Computational Complexity of Vocoders

We report the number of multiplications required to generate 1 second long 22050 Hz audio for different neural vocoders. We do not report real time factors as they are implementation dependent.

In the calculation, We do not consider the complexity caused by mathematical functions, network biases, feature upsampling and source signal generation.

A N point FFT is assumed to cost $5N\log_2 N$ FLOPs.

In [2]:
from math import ceil, log2

fft = lambda x: (5 * x * log2(x))

def conv(k, inc, outc, group=1):
    return ((inc / group) * (outc / group) * group * k * 2 + outc)

def conv_transpose(k, inc, outc):
    return (inc * outc * k * 2 + k * outc)

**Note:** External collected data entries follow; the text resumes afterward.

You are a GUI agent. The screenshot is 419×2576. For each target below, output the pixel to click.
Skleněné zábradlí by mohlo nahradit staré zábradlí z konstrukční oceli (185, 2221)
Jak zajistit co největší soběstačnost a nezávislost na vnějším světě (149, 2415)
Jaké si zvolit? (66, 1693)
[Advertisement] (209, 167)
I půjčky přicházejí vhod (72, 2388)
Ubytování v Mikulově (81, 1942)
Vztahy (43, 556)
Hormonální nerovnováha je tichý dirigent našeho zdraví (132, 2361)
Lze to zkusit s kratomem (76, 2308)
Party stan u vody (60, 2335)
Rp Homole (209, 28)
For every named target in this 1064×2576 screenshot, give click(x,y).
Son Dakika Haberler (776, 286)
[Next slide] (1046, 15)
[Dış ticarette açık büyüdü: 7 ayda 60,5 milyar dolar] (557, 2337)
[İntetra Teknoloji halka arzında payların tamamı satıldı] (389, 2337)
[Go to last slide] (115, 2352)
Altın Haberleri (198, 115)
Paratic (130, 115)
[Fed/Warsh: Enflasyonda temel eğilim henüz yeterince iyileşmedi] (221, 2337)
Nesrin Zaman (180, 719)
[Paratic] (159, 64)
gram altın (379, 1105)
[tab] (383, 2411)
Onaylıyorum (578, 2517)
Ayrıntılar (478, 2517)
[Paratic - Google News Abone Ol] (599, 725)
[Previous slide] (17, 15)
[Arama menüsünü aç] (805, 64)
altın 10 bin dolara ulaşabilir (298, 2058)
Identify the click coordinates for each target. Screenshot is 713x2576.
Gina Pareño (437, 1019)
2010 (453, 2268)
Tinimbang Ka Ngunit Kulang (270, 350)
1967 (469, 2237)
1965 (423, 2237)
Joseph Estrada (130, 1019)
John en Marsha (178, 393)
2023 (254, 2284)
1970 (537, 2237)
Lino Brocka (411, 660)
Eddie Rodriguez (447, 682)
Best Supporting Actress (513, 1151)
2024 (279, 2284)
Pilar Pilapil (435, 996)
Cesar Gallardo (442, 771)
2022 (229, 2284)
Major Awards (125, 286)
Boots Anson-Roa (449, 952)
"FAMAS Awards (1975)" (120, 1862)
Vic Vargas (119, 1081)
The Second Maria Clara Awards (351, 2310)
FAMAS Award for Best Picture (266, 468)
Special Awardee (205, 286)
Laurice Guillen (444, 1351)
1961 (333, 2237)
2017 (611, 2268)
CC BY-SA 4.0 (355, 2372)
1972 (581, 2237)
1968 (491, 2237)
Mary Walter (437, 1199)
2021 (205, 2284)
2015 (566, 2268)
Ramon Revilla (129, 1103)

complex_multiply = lambda x: x * 6

b-NSF

b-NSF is basically 5 10-layer WaveNets stacked together. The WaveNets have 64 residual channels and 128 skip channels.

In [3]:
b_nsf_total = (conv(1, 1, 64) + 10 * (conv(3, 64, 128) + 64 + conv(1, 64, 64) + conv(1, 64, 128) + 64 + 128) + conv(2, 128, 2)) * 5
print(f"b-NSF costs {b_nsf_total/10**6:0.0f} * 10^6 FLOPs per sample.")
b-NSF costs 4 * 10^6 FLOPs per sample.

Gaussian WaveNet

Parameters for Gaussian WaveNet is 128 skip channels, 64 residual channels, 24 layers convolutions with kernel size of 3.

In [4]:
wavenet_total = (conv(1, 1, 64) + 24 * (conv(3, 64, 128) + 64 + conv(1, 64, 64) + conv(1, 64, 128) + 64 + 128) + conv(1, 128, 128) + conv(1, 128, 2))
print(f"Gaussian WaveNet costs {wavenet_total/10**6:0.0f} * 10^6 FLOPs per sample.")
Gaussian WaveNet costs 2 * 10^6 FLOPs per sample.

Parallel WaveGAN

Parallel WaveGAN is basically a 30 layer wavenet with 64 skip channels, and 64 residual channels.

In [5]:
pwg_total = (conv(1, 1, 64) + 30 * (conv(3, 64, 128) + 64 + conv(1, 64, 64) + conv(1, 64, 64) + 64 + 64) + conv(1, 64, 64) + conv(1, 64, 1))
print(f"Parallel WaveGAN costs {pwg_total/10**6:0.0f} * 10^6 FLOPs per sample.")
Parallel WaveGAN costs 2 * 10^6 FLOPs per sample.

MelGAN

We use the same hyperparameters reported in the paper.

In [6]:
residual_stack = lambda n: (conv(3, n, n) * 6 + 3 * n)
melgan_total = conv(7, 80, 512) / (8 * 8 * 2 * 2) + \
    conv_transpose(16, 512, 256) / (8 * 8 * 2 * 2) + \
    residual_stack(256) / (8 * 2 * 2) + \
    conv_transpose(16, 256, 128) / (8 * 2 * 2) + \
    residual_stack(128) / (2 * 2) + \
    conv_transpose(4, 128, 64) / (2 * 2) + \
    residual_stack(64) / (2) + \
    conv_transpose(2, 64, 32) / (2) + \
    residual_stack(32) + \
    conv(7, 32, 1)
In [7]:
print(f"MelGAN costs {melgan_total/10**5:0.1f} * 10^5 FLOPs per sample.")
MelGAN costs 4.1 * 10^5 FLOPs per sample.

LPCNet

We use the formula given in the paper. The first GRU is made sparse in LPCNet. $C=\left(3 d N_{A}^{2}+3 N_{B}\left(N_{A}+N_{B}\right)+2 N_{B} Q\right) \cdot 2 f_{s}$, where $d=0.1$, $N_{A}=384$, $N_{B}=16$, and $Q=256$, $f_s = 22050$.

In [8]:
lpc_total = (3 * 0.1 * 384 ** 2 + 3 * 16 * (384 + 16) + 2 * 16 * 256) * 2
print(f"LPCNet costs {lpc_total/10**5:0.1f} * 10^5 FLOPs per sample.")
LPCNet costs 1.4 * 10^5 FLOPs per sample.

NHV

Contribution of Convolutions

In [21]:
nhv_convs = (conv(3, 80, 256) + conv(3, 256, 256, 8) * 2 + conv(3, 256, 222)) * 2 / 128
nhv_filters = 0

Contribution of Filters

We assume $N = 2048$ although $N = 1024$ is good enough.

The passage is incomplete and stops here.